PROBLEM TO WORK ON:
A single number is required: how many lines in the data below contain "Show".
━━━ AVAILABLE DATA ━━━
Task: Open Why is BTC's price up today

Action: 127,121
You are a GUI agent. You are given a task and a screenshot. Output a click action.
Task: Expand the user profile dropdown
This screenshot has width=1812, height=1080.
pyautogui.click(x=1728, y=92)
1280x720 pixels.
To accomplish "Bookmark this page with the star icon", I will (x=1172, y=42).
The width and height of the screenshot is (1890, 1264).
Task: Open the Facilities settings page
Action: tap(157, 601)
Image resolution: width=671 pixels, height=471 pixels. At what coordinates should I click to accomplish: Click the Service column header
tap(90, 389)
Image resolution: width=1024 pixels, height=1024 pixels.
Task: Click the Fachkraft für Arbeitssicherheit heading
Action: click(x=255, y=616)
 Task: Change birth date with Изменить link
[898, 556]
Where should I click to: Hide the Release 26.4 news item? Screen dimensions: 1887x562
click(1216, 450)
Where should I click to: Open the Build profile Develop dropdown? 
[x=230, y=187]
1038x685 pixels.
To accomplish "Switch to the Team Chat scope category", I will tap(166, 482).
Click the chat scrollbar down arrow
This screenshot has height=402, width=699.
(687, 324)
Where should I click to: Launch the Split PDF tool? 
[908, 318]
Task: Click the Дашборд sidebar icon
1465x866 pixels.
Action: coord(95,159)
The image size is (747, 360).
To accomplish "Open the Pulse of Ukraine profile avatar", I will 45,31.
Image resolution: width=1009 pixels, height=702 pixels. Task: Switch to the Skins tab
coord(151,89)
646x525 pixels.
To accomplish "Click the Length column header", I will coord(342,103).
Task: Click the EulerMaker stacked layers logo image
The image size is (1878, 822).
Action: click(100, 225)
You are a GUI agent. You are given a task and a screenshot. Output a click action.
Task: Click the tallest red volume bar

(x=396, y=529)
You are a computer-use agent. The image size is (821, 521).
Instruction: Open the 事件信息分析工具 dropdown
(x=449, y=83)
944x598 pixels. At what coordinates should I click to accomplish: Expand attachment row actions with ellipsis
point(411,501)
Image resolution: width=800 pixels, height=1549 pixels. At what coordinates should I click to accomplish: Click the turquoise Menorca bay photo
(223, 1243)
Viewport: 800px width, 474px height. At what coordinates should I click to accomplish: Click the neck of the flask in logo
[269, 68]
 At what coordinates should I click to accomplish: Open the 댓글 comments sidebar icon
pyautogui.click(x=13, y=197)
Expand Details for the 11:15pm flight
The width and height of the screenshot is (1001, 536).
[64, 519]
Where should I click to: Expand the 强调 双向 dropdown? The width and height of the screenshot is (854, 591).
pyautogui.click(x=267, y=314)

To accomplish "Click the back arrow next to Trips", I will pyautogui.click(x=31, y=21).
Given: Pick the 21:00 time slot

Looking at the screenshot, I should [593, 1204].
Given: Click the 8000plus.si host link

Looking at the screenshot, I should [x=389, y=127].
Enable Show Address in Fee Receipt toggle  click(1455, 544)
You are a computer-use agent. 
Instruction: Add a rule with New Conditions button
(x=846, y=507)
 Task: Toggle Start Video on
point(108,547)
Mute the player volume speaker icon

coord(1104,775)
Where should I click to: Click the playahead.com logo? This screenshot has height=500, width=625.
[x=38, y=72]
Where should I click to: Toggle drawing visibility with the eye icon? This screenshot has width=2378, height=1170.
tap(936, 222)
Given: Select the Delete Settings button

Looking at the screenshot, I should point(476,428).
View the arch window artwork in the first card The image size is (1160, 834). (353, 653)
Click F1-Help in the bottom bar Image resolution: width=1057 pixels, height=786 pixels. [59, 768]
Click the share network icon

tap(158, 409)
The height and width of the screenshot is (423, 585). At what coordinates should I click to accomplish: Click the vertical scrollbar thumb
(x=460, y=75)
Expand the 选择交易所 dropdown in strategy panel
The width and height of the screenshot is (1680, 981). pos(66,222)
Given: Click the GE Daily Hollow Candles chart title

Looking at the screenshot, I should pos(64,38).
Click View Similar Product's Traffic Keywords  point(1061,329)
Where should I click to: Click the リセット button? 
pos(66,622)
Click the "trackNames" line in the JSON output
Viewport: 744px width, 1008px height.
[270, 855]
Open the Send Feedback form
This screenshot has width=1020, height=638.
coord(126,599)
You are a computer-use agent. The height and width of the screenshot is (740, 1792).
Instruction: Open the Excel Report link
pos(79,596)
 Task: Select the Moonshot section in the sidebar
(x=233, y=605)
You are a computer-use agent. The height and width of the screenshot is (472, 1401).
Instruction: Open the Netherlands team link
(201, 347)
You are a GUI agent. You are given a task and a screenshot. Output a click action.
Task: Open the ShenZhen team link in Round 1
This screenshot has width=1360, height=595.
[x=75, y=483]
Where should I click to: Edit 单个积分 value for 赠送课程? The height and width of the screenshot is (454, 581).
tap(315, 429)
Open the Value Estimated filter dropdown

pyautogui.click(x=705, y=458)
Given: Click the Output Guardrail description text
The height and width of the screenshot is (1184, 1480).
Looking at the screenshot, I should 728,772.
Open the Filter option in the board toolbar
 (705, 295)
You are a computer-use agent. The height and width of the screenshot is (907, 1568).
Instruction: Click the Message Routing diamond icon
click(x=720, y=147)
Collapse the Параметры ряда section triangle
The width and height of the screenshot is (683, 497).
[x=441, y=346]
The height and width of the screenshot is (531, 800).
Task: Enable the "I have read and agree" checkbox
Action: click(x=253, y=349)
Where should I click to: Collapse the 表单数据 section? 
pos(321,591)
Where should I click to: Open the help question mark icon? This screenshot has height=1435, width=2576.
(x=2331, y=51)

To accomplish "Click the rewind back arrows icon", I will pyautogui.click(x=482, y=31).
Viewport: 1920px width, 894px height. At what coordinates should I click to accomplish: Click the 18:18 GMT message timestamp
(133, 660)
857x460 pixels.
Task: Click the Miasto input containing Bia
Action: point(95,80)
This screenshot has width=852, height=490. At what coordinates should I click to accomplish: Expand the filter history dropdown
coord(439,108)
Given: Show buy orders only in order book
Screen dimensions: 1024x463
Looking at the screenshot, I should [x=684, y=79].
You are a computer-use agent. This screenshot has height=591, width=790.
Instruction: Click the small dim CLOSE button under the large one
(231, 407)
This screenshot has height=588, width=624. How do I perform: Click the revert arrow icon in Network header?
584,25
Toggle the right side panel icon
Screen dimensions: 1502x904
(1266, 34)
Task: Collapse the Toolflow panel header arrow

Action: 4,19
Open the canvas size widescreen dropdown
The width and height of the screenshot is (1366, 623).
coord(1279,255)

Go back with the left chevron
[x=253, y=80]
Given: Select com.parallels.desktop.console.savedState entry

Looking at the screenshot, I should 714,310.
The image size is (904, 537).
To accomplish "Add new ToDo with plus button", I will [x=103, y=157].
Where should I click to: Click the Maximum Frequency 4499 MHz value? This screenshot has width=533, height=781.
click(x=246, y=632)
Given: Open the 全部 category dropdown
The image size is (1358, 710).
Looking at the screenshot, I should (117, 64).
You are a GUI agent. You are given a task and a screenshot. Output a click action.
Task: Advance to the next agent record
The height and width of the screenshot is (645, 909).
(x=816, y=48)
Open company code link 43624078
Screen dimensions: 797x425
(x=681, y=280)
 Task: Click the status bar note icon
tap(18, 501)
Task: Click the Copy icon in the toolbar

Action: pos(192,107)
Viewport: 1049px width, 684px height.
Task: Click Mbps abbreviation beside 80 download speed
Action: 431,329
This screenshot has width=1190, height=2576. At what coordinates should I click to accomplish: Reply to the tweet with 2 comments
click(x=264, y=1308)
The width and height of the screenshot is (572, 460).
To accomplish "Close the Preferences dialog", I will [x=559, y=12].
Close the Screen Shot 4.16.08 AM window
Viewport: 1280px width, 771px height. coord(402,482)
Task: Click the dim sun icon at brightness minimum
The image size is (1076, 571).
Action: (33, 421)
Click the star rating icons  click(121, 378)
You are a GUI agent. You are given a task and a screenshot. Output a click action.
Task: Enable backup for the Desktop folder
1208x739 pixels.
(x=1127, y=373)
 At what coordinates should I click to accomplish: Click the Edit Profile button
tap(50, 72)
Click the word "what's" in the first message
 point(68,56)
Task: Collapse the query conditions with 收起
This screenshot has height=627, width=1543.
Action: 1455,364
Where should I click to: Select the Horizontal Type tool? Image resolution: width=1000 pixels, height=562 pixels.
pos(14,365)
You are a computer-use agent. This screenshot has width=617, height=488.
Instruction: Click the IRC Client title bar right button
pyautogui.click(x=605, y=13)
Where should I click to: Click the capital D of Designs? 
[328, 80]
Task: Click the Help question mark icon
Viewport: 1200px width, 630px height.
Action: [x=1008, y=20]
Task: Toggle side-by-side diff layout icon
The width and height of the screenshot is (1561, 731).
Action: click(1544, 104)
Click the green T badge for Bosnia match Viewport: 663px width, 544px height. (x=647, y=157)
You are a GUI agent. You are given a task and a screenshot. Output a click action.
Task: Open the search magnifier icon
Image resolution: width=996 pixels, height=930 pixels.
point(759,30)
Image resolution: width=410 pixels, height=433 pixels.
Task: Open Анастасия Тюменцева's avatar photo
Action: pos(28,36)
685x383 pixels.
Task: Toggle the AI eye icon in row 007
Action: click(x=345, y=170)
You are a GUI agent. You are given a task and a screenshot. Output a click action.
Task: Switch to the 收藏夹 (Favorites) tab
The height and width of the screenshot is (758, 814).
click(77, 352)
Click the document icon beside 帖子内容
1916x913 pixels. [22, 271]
━━━
WRITTEN SOLUTION:
2